Jones thought the boy had Lyme disease, not autism.
At that first visit, Jones says, he put his hands on Timmy’s cheeks and looked into his eyes: “I hope I have the key to unlock your brain,” he said. Timmy then squirmed out of Jones’s lap and began to run around the room.
At Timmy’s follow-up visit, one day after Jones received his punishment, Timmy “climbed into my lap, put my hands on his cheeks and said, ‘Thank you for giving me the key to unlock my brain.’” Jones says. “Then he hugged me.”
“That’s why I stayed in [medicine],” he says.
One of the reasons Jones is so controversial is because of patients like Timmy: Jones’ diagnoses and treatments call into question those of other doctors. While other doctors see autism or mental illness, Jones sees Lyme. Jones thinks one of the reasons he’s so disliked in the medical community is other doctors’ pride.
Sitting in a leather chair in his New Haven office, 81-year-old Jones does not look like a man who arouses passionate disputes. He’s wearing a blue Adidas tracksuit with his name embroidered on the back, and the type of black orthopedic sneakers you’d expect on a man his age.
Jones didn’t start out as a doctor — he was a divinity student at Boston University in the early 1960s. As an assistant minister with the Second Church Unitarians, Jones made house calls to people who couldn’t get out to go to church. Changing professions was a decision inspired by one of those visits: “I was in the home of an 80-year-old woman who was very badly stricken by arthritis. She grabbed my hand on the way out and said, ‘Please do something to help me in a real way,’ and that was it.”
He started focusing on cancer in New York, but moved to Hamden with his wife to raise a family and start a pediatric practice in New Haven. In the late ’60s, he noticed clusters of kids — several in a family — diagnosed with juvenile rheumatoid arthritis. Many had strep throat, he says. “When we treated them [for strep] with antibiotics, they got better. That was the beginning of it,” Jones says.
He saw more as time went on.
“It infected every part of the body, including the brain and the skin. We were treating them with six weeks of antibiotics. Then another six weeks if it didn’t work. There was a little boy, about 10 or 11, who was diagnosed with rheumatoid arthritis. We did several rounds of six weeks of antibiotics and a few weeks off. He did better on them, not off. He said to me, ‘If I’m better while I’m on the antibiotics, why don’t you keep me on them?’

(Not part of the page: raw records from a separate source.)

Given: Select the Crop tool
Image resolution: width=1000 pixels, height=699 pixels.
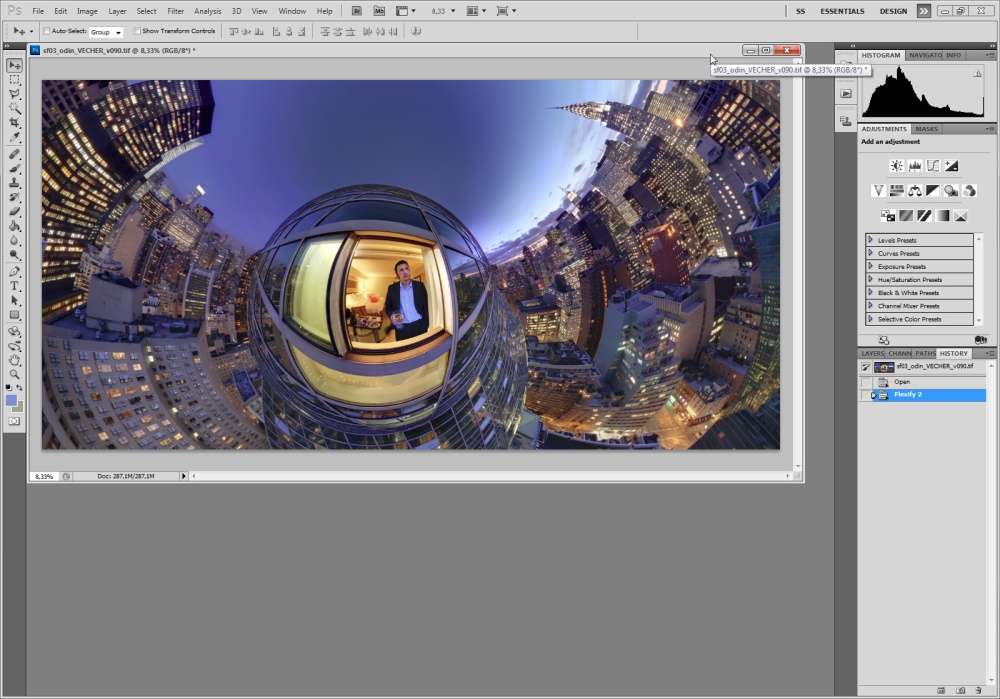Looking at the screenshot, I should pyautogui.click(x=14, y=122).
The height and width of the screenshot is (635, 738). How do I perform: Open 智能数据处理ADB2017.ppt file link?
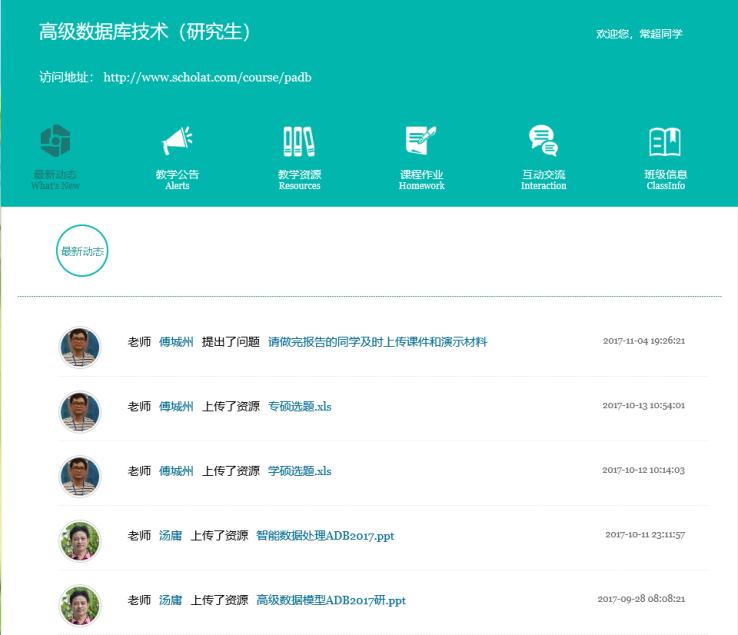point(325,536)
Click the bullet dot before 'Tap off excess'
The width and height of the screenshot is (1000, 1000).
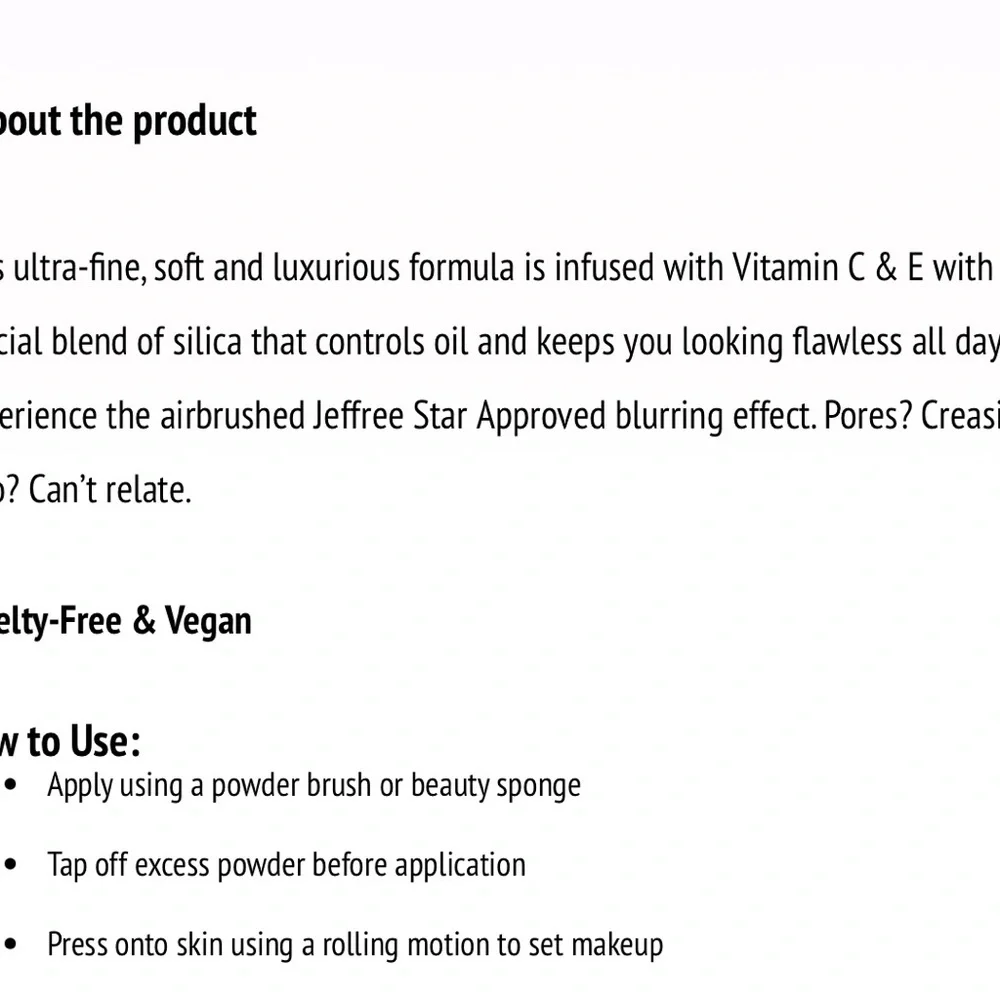click(x=10, y=865)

“‘Well,’ I wondered ‘Why didn’t I think of that?’ He was on antibiotics for three of four years and now he’s in his late 40s and is perfectly well. From that point on, I started treating with antibiotics continuously until they were better and then for two months after that.”
That attitude is what’s turned Jones into the Pope of the Lyme disease community. It also turned him into a pariah of the academic and medical community.
To read the article in full from the Hartford Advocate click here
To read more about the controversy surrounding this Pioneering doctor have a look at CLADA website and there many blogs listed on the right hand side here
To read more of my posts on Autism enter Autism in the search engine on the right hand column on my blog or click here
To look at more information on Lyme Disease and Autism see the links in the right hand column of my blog or click here
To find out more about Lyme Disease visit the many links in the right hand column of this blog.
My own Arthritis and Muscle weakness improved significantly when given a chance course of antibiotics and this led my GP to suspect Lyme Disease. Many of the patients I talk with on Eurolyme had similar experiences so it was interesting to hear what Dr Jones says in the above article that many of his patients would improve on antibiotics and deteriorate when they stopped.
How many more children's Autism could be complicated or caused by a sneaky infection of Borrelia? Certainly at present this is something not widely researched or known by those doctors treating children with Autism.
The science is still evolving with Lyme Disease, Borrelia and it's many complex associated co infections, which currently are rarely tested for.